Some of the changes, seemingly incremental and technical on their own, could add up to a weakening of capital requirements installed in the wake of the crisis to prevent the largest banks from suffering the kind of destabilizing losses that imperiled the United States economy.
You know, the bankers would never put the rest of us at risk so they can make more than the market rate of return. Now would they?
The tinkering is being driven by Randal K. Quarles, the Fed's vice chair for supervision, whom Trump nominated in 2017...
We all know, of course, that he has our best interests (he he) at heart. Here's a short bio
As [George W. Bush's] Under Secretary, Quarles led the Department's activities in financial sector and capital markets policy, including coordination of the President's Working Group on Financial Markets, development of administration policy on hedge funds and derivatives, regulatory reform of Fannie Mae and Freddie Mac, and proposing fundamental reform of the U.S. financial regulatory structure.
[my bold]
In other words, an architect of the regime which crashed the world's economy.
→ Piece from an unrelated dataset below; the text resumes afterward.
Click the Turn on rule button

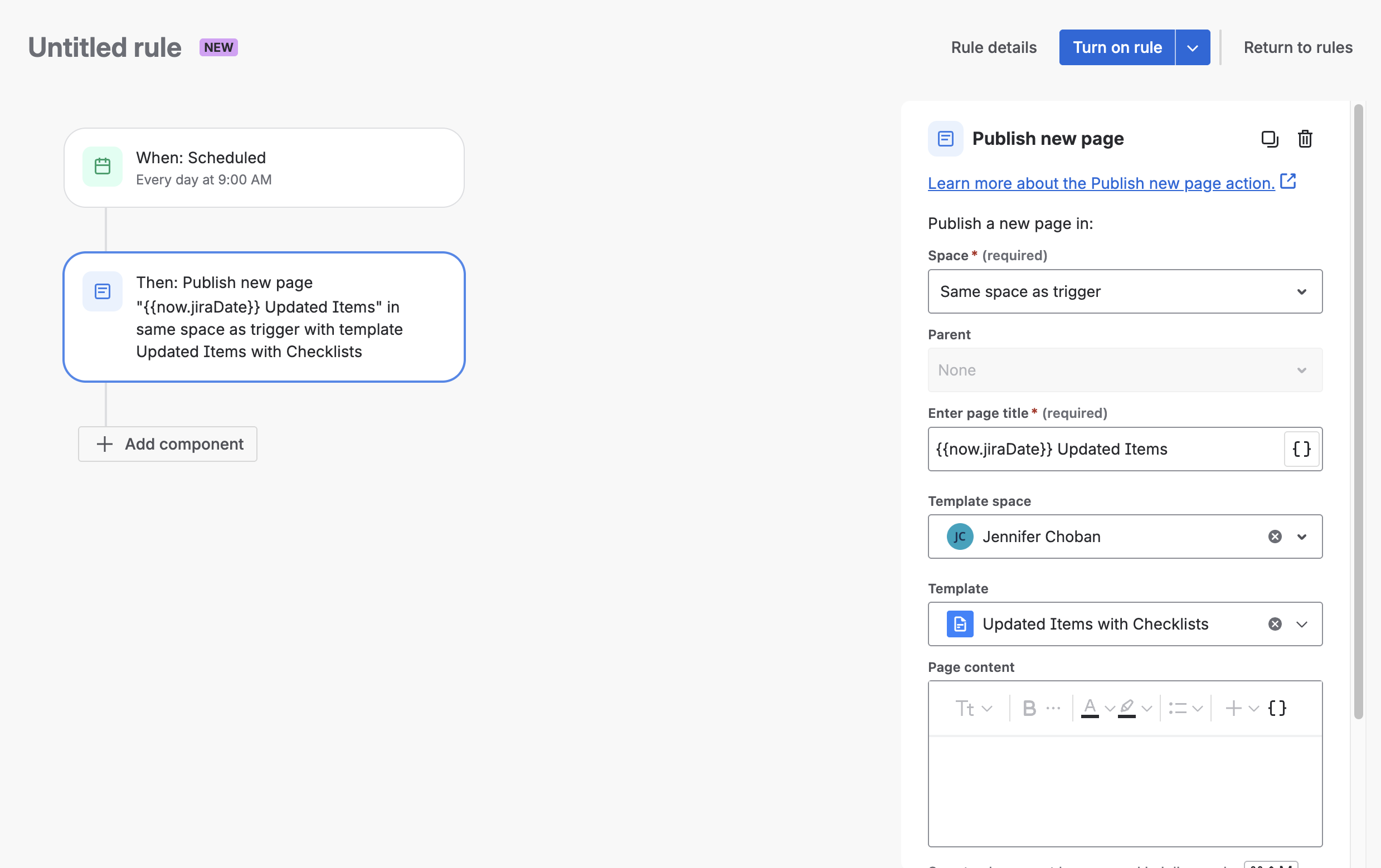(1117, 47)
Which brings us to Gary Marcus, who's in the news recently about his growing angst over what AI is and what AI can do. This not hot off the presses, of course.
And when I look at current AI through a perspective of human cognitive development — how children learn — I'm very dissatisfied by the state of AI. There's no AI that's remotely as clever as my four year old or my six year old.
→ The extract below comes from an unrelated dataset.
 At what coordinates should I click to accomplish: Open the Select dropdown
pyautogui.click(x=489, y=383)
Which reminds me of something My Pappy included in his war stories (WWII). For most of the War he was in North Africa, Algiers. He was in the Signal Corps building aircraft beacons. His unit was housed in a commandeered mansion, complete with houseboy. Said houseboy was somewhere about 10 and, according to Pappy, spoke about 6 languages. I recall hearing this when I was in high school, trying to learn languages. For a long time I was puzzled by this, but eventually the answer dawned on me: a child learning language isn't learning *a* language at all. The child is learning communication with humans, associating sounds with concrete things and even more abstract concepts. As such, each discrete language from the adult point of view, is just the sounds needed to communicate with certain adults; it's all one language to the child. So the sounds for the Brits are different from those for the French and from those for the Arabs. And so on ad infinitum. It's only later, when language becomes text, that difficulty arises. Can AI do that? I do wonder.
And of course, the coup
I have been saying for several years that deep learning is shallow, that it doesn't really capture how things work or what they do in the world. It's just a certain kind of statistical analysis. And I was really struck when Yoshua Bengio, one of the fathers of deep learning, kind of reached the same conclusion. I used to say this and people looked at me funny and got mad at me. And then suddenly here was one of the leaders of the field noticing the same thing.
[my emphasis]
Another recent piece tells the tale of how all that big data gets built to train AI. It's not high tech.
In all, we find the fact events drive data, not the other way around. Surprise, surprise.